- WORK REQUIRED -
For this task, retype the records below exactly.

- SOURCE DATA -
···

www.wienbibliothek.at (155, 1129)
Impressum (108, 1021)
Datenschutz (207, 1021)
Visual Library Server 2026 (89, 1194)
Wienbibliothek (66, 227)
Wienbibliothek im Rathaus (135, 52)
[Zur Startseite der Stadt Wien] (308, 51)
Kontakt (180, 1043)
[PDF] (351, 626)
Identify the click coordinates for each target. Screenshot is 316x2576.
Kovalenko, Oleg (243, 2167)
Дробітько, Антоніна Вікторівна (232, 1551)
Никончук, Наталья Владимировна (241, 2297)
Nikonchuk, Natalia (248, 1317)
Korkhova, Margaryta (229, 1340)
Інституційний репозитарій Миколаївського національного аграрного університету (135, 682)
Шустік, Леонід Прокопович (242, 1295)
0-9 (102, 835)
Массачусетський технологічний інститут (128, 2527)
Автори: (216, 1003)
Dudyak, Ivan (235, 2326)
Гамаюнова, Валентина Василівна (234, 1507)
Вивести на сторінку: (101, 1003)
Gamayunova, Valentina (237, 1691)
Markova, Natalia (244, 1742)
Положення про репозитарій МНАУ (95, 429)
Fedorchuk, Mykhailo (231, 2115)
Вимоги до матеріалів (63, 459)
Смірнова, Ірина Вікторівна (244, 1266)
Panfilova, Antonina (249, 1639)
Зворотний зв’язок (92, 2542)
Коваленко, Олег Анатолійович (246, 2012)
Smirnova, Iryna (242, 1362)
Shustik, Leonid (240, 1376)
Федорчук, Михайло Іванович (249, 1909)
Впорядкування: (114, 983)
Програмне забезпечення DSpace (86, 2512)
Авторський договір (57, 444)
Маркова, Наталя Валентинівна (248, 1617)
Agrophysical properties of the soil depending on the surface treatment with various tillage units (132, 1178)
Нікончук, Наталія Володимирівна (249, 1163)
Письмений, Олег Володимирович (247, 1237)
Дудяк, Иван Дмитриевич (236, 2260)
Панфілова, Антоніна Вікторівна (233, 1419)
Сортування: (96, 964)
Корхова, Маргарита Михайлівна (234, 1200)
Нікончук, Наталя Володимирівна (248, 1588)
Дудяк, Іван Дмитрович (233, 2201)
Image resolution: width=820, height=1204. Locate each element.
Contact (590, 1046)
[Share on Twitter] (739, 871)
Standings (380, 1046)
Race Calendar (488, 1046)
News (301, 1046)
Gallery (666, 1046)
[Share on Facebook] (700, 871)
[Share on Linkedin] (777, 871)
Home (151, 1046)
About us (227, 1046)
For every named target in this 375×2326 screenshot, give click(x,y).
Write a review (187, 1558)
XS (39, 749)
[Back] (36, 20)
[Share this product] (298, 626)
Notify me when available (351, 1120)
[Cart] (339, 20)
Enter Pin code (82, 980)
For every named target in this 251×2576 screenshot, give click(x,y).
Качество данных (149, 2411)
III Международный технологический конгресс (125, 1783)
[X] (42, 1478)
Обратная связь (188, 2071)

···

- EXERCISE SOLUTION -
www.wienbibliothek.at (155, 1129)
Impressum (108, 1021)
Datenschutz (207, 1021)
Visual Library Server 2026 (89, 1194)
Wienbibliothek (66, 227)
Wienbibliothek im Rathaus (135, 52)
[Zur Startseite der Stadt Wien] (308, 51)
Kontakt (180, 1043)
[PDF] (351, 626)
Identify the click coordinates for each target. Screenshot is 316x2576.
Kovalenko, Oleg (243, 2167)
Дробітько, Антоніна Вікторівна (232, 1551)
Никончук, Наталья Владимировна (241, 2297)
Nikonchuk, Natalia (248, 1317)
Korkhova, Margaryta (229, 1340)
Інституційний репозитарій Миколаївського національного аграрного університету (135, 682)
Шустік, Леонід Прокопович (242, 1295)
0-9 (102, 835)
Массачусетський технологічний інститут (128, 2527)
Автори: (216, 1003)
Dudyak, Ivan (235, 2326)
Гамаюнова, Валентина Василівна (234, 1507)
Вивести на сторінку: (101, 1003)
Gamayunova, Valentina (237, 1691)
Markova, Natalia (244, 1742)
Положення про репозитарій МНАУ (95, 429)
Fedorchuk, Mykhailo (231, 2115)
Вимоги до матеріалів (63, 459)
Смірнова, Ірина Вікторівна (244, 1266)
Panfilova, Antonina (249, 1639)
Зворотний зв’язок (92, 2542)
Коваленко, Олег Анатолійович (246, 2012)
Smirnova, Iryna (242, 1362)
Shustik, Leonid (240, 1376)
Федорчук, Михайло Іванович (249, 1909)
Впорядкування: (114, 983)
Програмне забезпечення DSpace (86, 2512)
Авторський договір (57, 444)
Маркова, Наталя Валентинівна (248, 1617)
Agrophysical properties of the soil depending on the surface treatment with various tillage units (132, 1178)
Нікончук, Наталія Володимирівна (249, 1163)
Письмений, Олег Володимирович (247, 1237)
Дудяк, Иван Дмитриевич (236, 2260)
Панфілова, Антоніна Вікторівна (233, 1419)
Сортування: (96, 964)
Корхова, Маргарита Михайлівна (234, 1200)
Нікончук, Наталя Володимирівна (248, 1588)
Дудяк, Іван Дмитрович (233, 2201)
Image resolution: width=820, height=1204. Locate each element.
Contact (590, 1046)
[Share on Twitter] (739, 871)
Standings (380, 1046)
Race Calendar (488, 1046)
News (301, 1046)
Gallery (666, 1046)
[Share on Facebook] (700, 871)
[Share on Linkedin] (777, 871)
Home (151, 1046)
About us (227, 1046)
For every named target in this 375×2326 screenshot, give click(x,y).
Write a review (187, 1558)
XS (39, 749)
[Back] (36, 20)
[Share this product] (298, 626)
Notify me when available (351, 1120)
[Cart] (339, 20)
Enter Pin code (82, 980)
For every named target in this 251×2576 screenshot, give click(x,y).
Качество данных (149, 2411)
III Международный технологический конгресс (125, 1783)
[X] (42, 1478)
Обратная связь (188, 2071)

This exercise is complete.